211 - "La main visible des mangers" (Alfred CHANDLER)

    Dans son ouvrage parodiant la célèbre expression d'Adam Smith, Alfred Chandler explique comment et pourquoi  les grandes entreprises se sont constitué aux Etats Unis dans la seconde moitié du 19ème siècle transformant définitivement le capitalisme. Ce faisant, il élabore des propositions générales caractérisant ce qu'il appelle le "capitalisme gestionnaire".

    Pour Chandler, l'entreprise moderne possède deux caractéristiques essentielles d'organisation : un nombre d'unités opérationnelles distinctes (organigramme multidivisionnaire) d'une part, et, une hiérarchie de cadres salariés d'autre part. Chaque division pourrait être théoriquement indépendante.

    2111 - La naissance de l'entreprise moderne

    Chandler énonce trois propositions qui président à la naissance des grandes entreprises.

 

La structure multidivisionnaire dans la grande distribution

 

La structure multidivisionnaire dans l'industrie

           Pour illustration on consultera  en annexe 1, l'exemple de la modification de la structure de l'US RUBBER Company entre 1902 et 1917

.  2112 - Les effets de l'expansion des entreprises modernes.

    Chandler montre que la naissance des monopôles change la nature du capitalisme américain dont l'influence s'étendra à l'ensemble des nations développées.

    Avec le temps, les propriétaires et les financiers, membres à temps partiel des conseils d'administration en vinrent à considérer l'entreprise de la même façon que les actionnaires ordinaires, c'est à dire comme une source de revenu et non comme une affaire à gérer. Le capitalisme gestionnaire a vite remplacé les autres types de capitalisme (familial ou financier).     Pour Chandler les Etats Unis sont le berceau du capitalisme gestionnaire et seront suivis avec retard par le reste des pays industriels. L'avance américaine s'explique d'une part, par les caractéristiques particulières du marché intérieur (vaste, homogène, fortement croissant, ouvert et neuf) qui favorisent la distribution de masse et la standardisation, alors qu'en Grande Bretagne et en France la structure de la distribution avec de nombreux intermédiaires bloque la modernisation, tandis qu'au Japon et en Allemagne il y a dépendance vis à vis des banques et des marchés trop étroits. D'autre part, les différences culturelles et sociales entre l'Europe et les Etats Unis ont freiné l'émergence des entreprises modernes, en Europe les ententes sont possibles voire souhaitées (Allemagne) d'où une moindre exigence d'efficacité et de rationalisation, enfin les différences de classes sociales sont plus marquées et plus rigides, le patron propriétaire est fier de sont statut, croître c'est diluer la propriété et le pouvoir.
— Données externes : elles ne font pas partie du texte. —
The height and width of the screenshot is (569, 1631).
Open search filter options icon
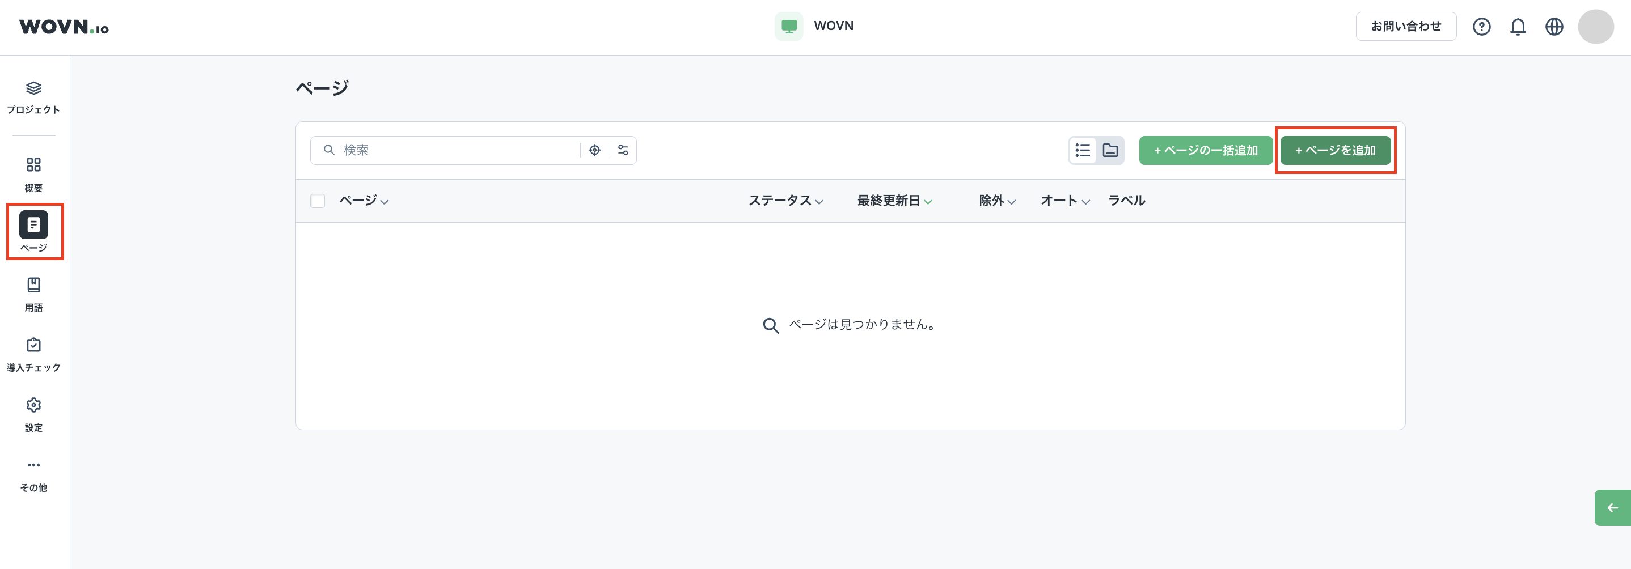coord(622,150)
    "La main visible des gestionnaires a remplacé la main invisible du marché où et quand les techniques nouvelles et l'expansion des marchés ont permis à un volume sans précédent de produits de passer à une cadence également sans précédent à travers les différents stades de la production et de la distribution. L'entreprise moderne a été la réponse institutionnelle au rythme accéléré de l'innovation technique et de l'accroissement de la demande des consommateurs aux Etats Unis pendant la seconde moitié du 20ème siècle." (A. Chandler, La main visible des managers,)
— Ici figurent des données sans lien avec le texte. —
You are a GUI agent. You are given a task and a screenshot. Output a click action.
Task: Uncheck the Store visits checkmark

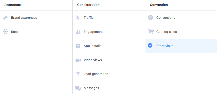[150, 45]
212 - Les monopôles menacent-ils l'esprit du capitalisme ?

2121 - Le risque de stagnation pour SCHUMPETER

    Dans son ouvrage "Capitalisme, socialisme et démocratie" (1942) J. A. SCHUMPETER développe l'idée que les grandes firmes où règnent les administrateurs et non plus les entrepreneurs vont étouffer l'innovation bloquant à terme la dynamique de la croissance. Réapparaît ici la thèse stagnationniste, avec l'épuisement de l'innovation, le profit (la récompense de l'entrepreneur) disparaît, les occasions d'investissement également, la croissance s'arrête.        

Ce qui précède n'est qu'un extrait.